## Aim 1
Reproduce the article on Matsemela Manaka in full, word for word.

— BEGIN Source document —

= Matsemela Manaka =

South African playwright, poet, and artist (1956–1998)

Matsemela Manaka (1956–1998) was a South African playwright, poet, and artist. He began his career in the mid-1970s and was influenced by the ideas of the Black Consciousness Movement. Among his plays, the most distinguished are Egoli: City of Gold and Children of Asazi. He won the PEN/Barbara Goldsmith Freedom to Write Award in 1987.

==Early life and education==
Manaka was born on 20 June 1956, in Alexandra township. He attended primary and secondary school in Diepkloof, and spent the majority of his life in Soweto. He then attended Ithumeng Commercial College studying commerce part-time. Manaka desired to attend a university, but the recently introduced requirement for Afrikaans, which wasn't offered at Ithumeng, was prohibitive. He then enrolled at Matibane High School in 1976, which did offer the language, but his attempt was voided, ironically, by the Soweto uprising that came as a response to the 1974 legislation demanding Afrikaans.

==Career==
Manaka worked as a teacher and, already an admirer of the plays of Gibson Kente, developed an interest in theatre after witnessing his students participate in the 1976 Soweto uprising. He founded the Soyikwa African Theatre group in 1978, with students from the Creative Youth Association who had gotten together after the uprising. His work was often chosen through suggestion by students and staff. Soyikwa's first production was The Horn, followed by Imbumba, and then Egoli, the latter of which became a success when it was performed in the city. The group performed political satire drawing from both European and African traditions; themes included Pan-African and Black Consciousness as well as the realities of South African politics--apartheid, the continuing destruction of social life in townships, and widespread poverty in rural areas. Manaka's plays were a success in Europe as well.

— END Source document —
— BEGIN Data section —

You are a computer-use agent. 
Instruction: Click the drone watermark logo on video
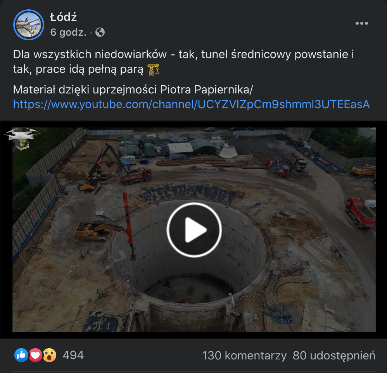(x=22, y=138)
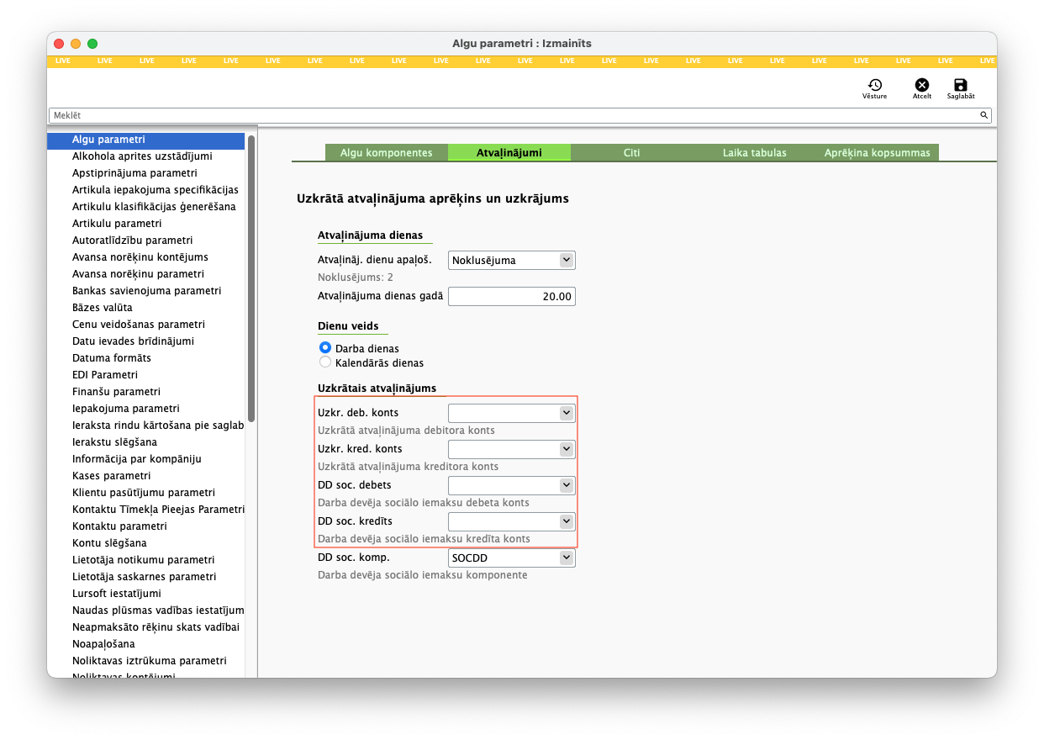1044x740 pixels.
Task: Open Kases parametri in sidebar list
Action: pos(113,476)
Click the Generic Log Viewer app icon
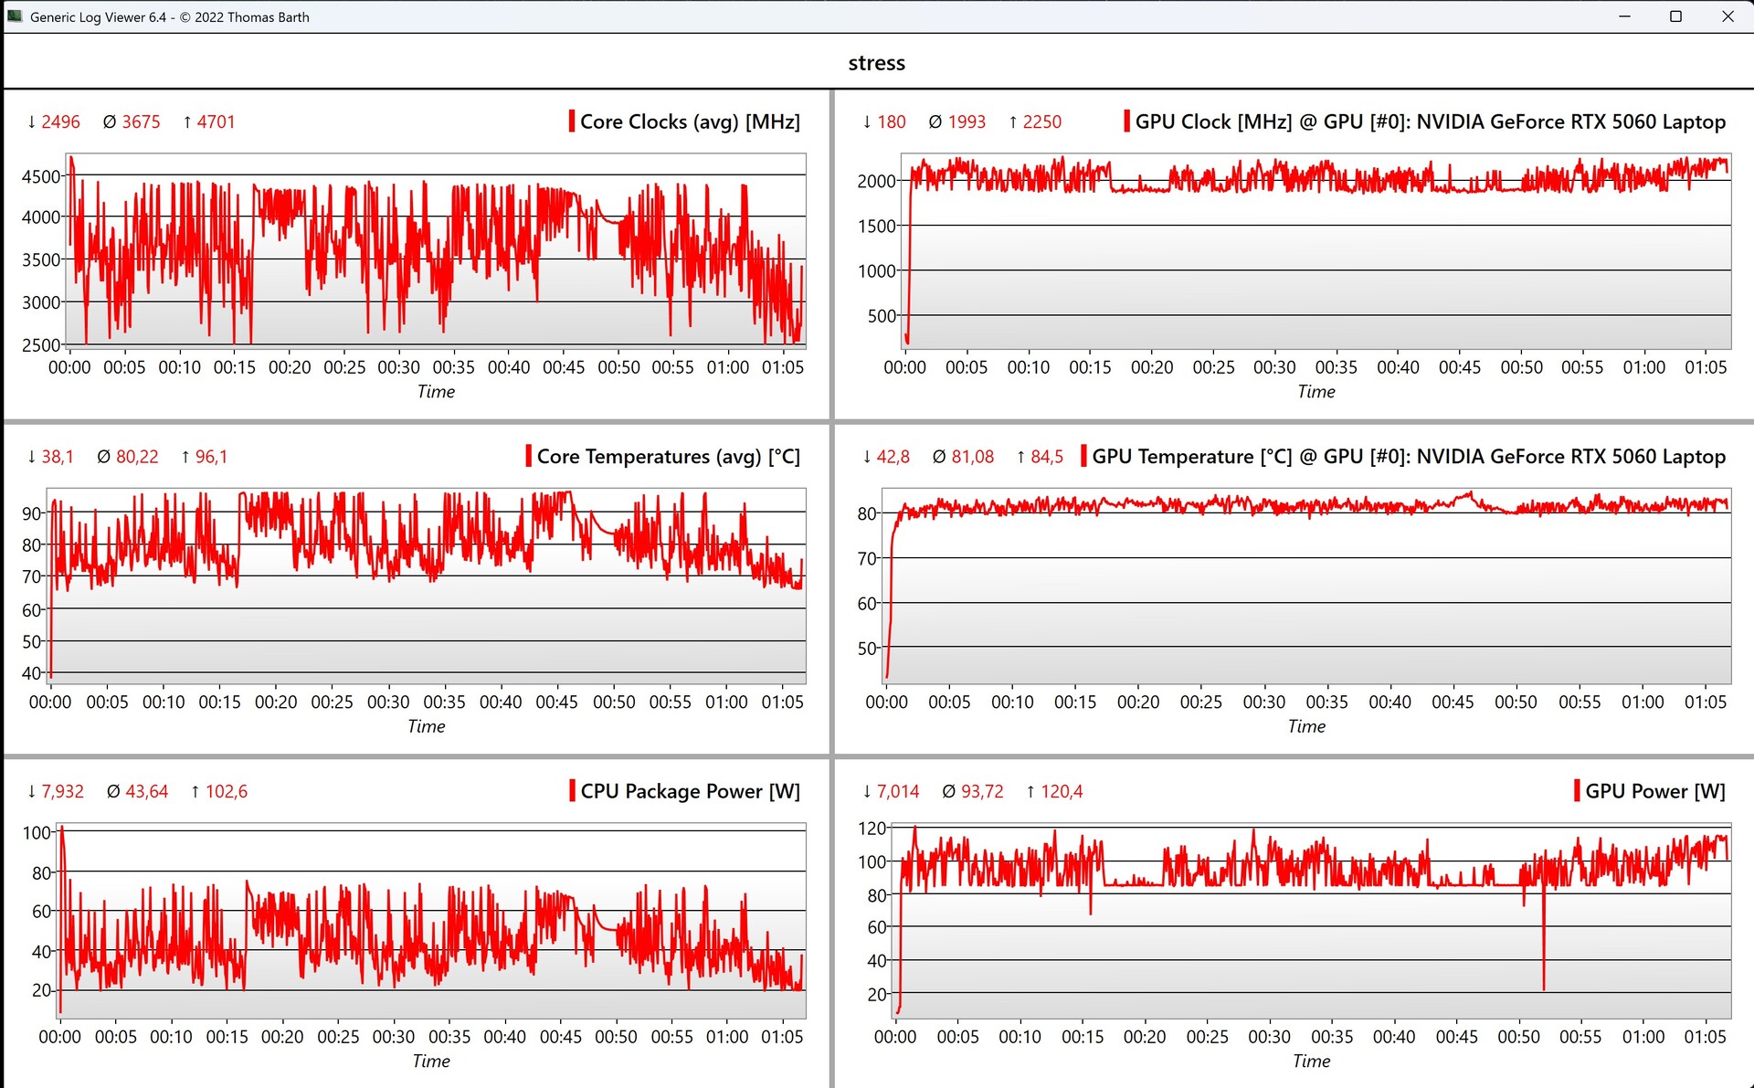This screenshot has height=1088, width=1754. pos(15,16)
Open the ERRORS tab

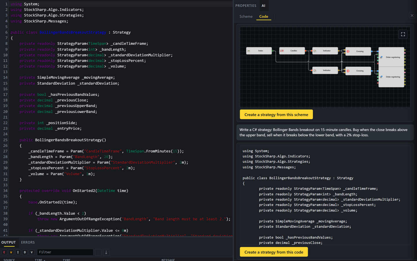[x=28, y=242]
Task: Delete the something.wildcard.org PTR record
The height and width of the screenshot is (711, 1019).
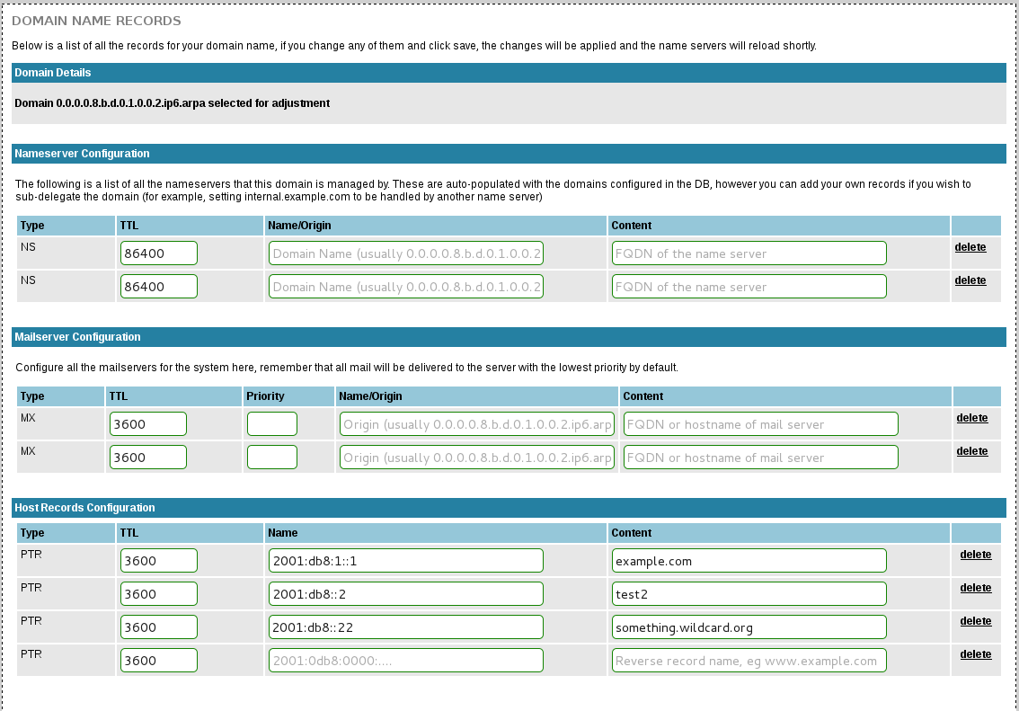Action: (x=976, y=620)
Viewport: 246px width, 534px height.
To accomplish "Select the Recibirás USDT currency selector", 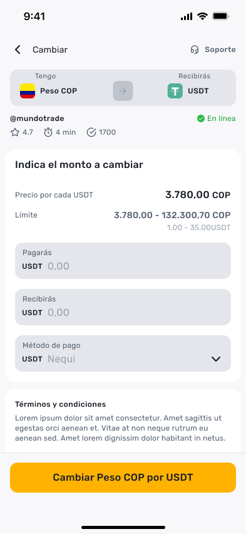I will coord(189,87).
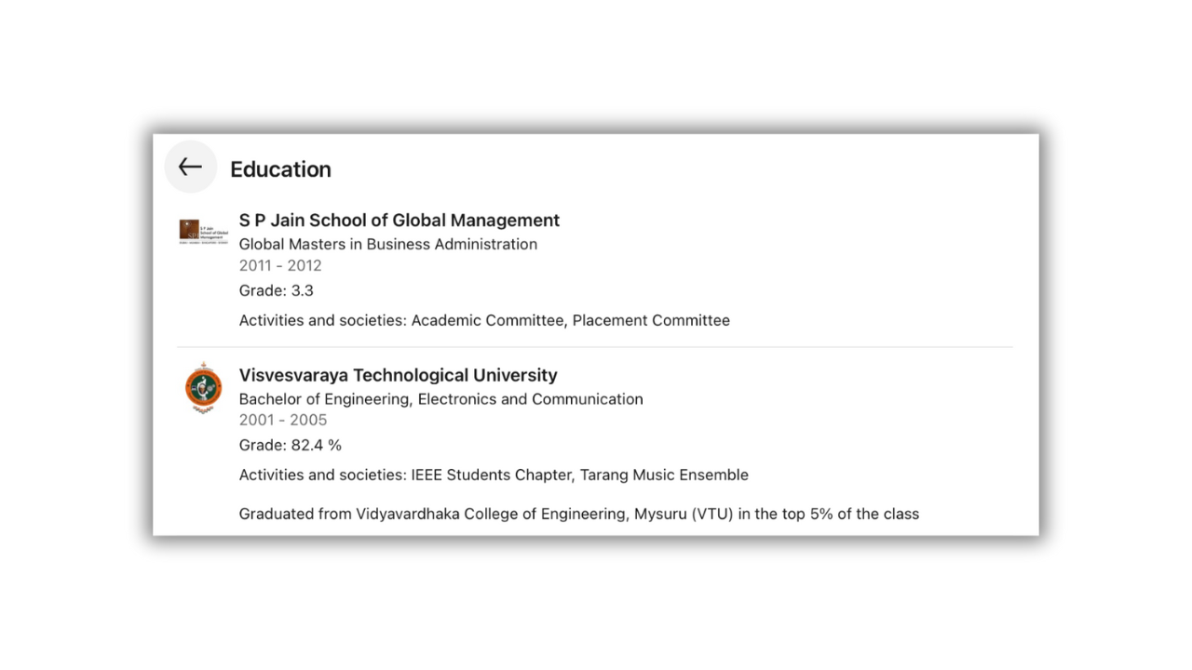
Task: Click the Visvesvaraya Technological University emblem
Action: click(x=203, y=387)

— END Data section —

## Aim 2
Gather every line in the rows above that contains the word "Task".

## Answer 1
= Matsemela Manaka =

South African playwright, poet, and artist (1956–1998)

Matsemela Manaka (1956–1998) was a South African playwright, poet, and artist. He began his career in the mid-1970s and was influenced by the ideas of the Black Consciousness Movement. Among his plays, the most distinguished are Egoli: City of Gold and Children of Asazi. He won the PEN/Barbara Goldsmith Freedom to Write Award in 1987.

==Early life and education==
Manaka was born on 20 June 1956, in Alexandra township. He attended primary and secondary school in Diepkloof, and spent the majority of his life in Soweto. He then attended Ithumeng Commercial College studying commerce part-time. Manaka desired to attend a university, but the recently introduced requirement for Afrikaans, which wasn't offered at Ithumeng, was prohibitive. He then enrolled at Matibane High School in 1976, which did offer the language, but his attempt was voided, ironically, by the Soweto uprising that came as a response to the 1974 legislation demanding Afrikaans.

==Career==
Manaka worked as a teacher and, already an admirer of the plays of Gibson Kente, developed an interest in theatre after witnessing his students participate in the 1976 Soweto uprising. He founded the Soyikwa African Theatre group in 1978, with students from the Creative Youth Association who had gotten together after the uprising. His work was often chosen through suggestion by students and staff. Soyikwa's first production was The Horn, followed by Imbumba, and then Egoli, the latter of which became a success when it was performed in the city. The group performed political satire drawing from both European and African traditions; themes included Pan-African and Black Consciousness as well as the realities of South African politics--apartheid, the continuing destruction of social life in townships, and widespread poverty in rural areas. Manaka's plays were a success in Europe as well.

## Answer 2
Task: Open Kases parametri in sidebar list
Task: Delete the something.wildcard.org PTR record
Task: Click the Visvesvaraya Technological University emblem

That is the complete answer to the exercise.